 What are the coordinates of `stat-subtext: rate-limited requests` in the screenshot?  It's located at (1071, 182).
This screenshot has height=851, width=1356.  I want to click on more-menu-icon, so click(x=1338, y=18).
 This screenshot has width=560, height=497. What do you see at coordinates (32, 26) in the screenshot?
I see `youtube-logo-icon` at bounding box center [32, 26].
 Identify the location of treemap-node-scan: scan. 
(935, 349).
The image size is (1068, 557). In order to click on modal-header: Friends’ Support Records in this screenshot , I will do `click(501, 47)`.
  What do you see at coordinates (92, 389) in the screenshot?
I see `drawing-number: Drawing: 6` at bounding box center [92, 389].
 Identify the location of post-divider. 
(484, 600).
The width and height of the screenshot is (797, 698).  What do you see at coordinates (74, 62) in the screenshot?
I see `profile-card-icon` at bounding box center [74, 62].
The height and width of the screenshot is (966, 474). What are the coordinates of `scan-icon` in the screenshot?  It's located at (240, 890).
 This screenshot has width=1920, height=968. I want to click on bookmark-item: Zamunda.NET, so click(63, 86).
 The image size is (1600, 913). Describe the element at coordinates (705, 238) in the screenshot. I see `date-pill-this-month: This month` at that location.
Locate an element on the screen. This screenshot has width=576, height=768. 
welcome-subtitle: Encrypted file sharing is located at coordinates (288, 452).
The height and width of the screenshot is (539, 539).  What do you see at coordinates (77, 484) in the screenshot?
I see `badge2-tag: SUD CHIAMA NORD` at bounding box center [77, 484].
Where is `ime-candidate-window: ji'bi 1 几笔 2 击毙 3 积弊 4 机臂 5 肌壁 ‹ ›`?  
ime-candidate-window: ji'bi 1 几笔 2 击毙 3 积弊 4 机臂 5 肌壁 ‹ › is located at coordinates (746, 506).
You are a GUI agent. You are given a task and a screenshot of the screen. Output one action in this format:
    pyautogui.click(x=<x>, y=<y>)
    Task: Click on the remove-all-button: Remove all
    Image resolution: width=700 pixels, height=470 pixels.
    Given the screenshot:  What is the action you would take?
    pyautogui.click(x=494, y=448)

- - - - -

» To do
Rewrite the records above as a numbered list, leaving out any blank lines.

» Result of the task
1.  What are the coordinates of `stat-subtext: rate-limited requests` in the screenshot?  It's located at (1071, 182).
2. This screenshot has height=851, width=1356.  I want to click on more-menu-icon, so click(x=1338, y=18).
3.  This screenshot has width=560, height=497. What do you see at coordinates (32, 26) in the screenshot?
4. I see `youtube-logo-icon` at bounding box center [32, 26].
5.  Identify the location of treemap-node-scan: scan. 
6. (935, 349).
7. The image size is (1068, 557). In order to click on modal-header: Friends’ Support Records in this screenshot , I will do `click(501, 47)`.
8.   What do you see at coordinates (92, 389) in the screenshot?
9. I see `drawing-number: Drawing: 6` at bounding box center [92, 389].
10.  Identify the location of post-divider. 
11. (484, 600).
12. The width and height of the screenshot is (797, 698).  What do you see at coordinates (74, 62) in the screenshot?
13. I see `profile-card-icon` at bounding box center [74, 62].
14. The height and width of the screenshot is (966, 474). What are the coordinates of `scan-icon` in the screenshot?  It's located at (240, 890).
15.  This screenshot has width=1920, height=968. I want to click on bookmark-item: Zamunda.NET, so click(63, 86).
16.  The image size is (1600, 913). Describe the element at coordinates (705, 238) in the screenshot. I see `date-pill-this-month: This month` at that location.
17. Locate an element on the screen. This screenshot has width=576, height=768. 
18. welcome-subtitle: Encrypted file sharing is located at coordinates (288, 452).
19. The height and width of the screenshot is (539, 539).  What do you see at coordinates (77, 484) in the screenshot?
20. I see `badge2-tag: SUD CHIAMA NORD` at bounding box center [77, 484].
21. Where is `ime-candidate-window: ji'bi 1 几笔 2 击毙 3 积弊 4 机臂 5 肌壁 ‹ ›`?  
22. ime-candidate-window: ji'bi 1 几笔 2 击毙 3 积弊 4 机臂 5 肌壁 ‹ › is located at coordinates (746, 506).
23. You are a GUI agent. You are given a task and a screenshot of the screen. Output one action in this format:
24.     pyautogui.click(x=<x>, y=<y>)
25.     Task: Click on the remove-all-button: Remove all
26.     Image resolution: width=700 pixels, height=470 pixels.
27.     Given the screenshot:  What is the action you would take?
28.     pyautogui.click(x=494, y=448)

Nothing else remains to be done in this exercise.